*GOAL OF THE EXERCISE*. Render the records below as a Markdown table with the columns Row and Record line, from the line containing "You are a computer-use" through the line containing "(x=131, y=89)". Give one row per line and skip blank lines.

*STORED ROWS*.
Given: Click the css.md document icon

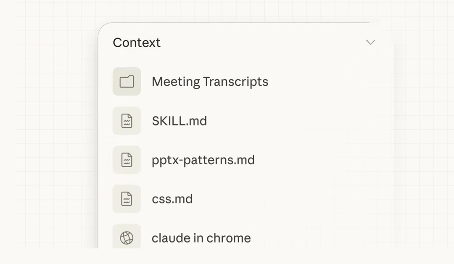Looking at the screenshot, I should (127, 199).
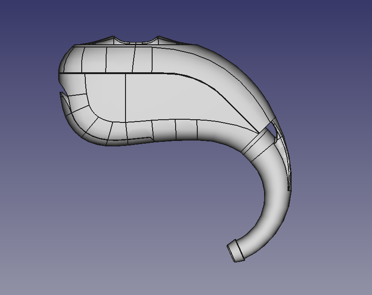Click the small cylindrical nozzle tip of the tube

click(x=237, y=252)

---

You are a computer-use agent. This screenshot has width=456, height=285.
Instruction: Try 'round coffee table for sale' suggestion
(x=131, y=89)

*OUTPUT OF THE EXERCISE*.
| Row | Record line |
|---|---|
| 1 | You are a computer-use agent. This screenshot has width=456, height=285. |
| 2 | Instruction: Try 'round coffee table for sale' suggestion |
| 3 | (x=131, y=89) |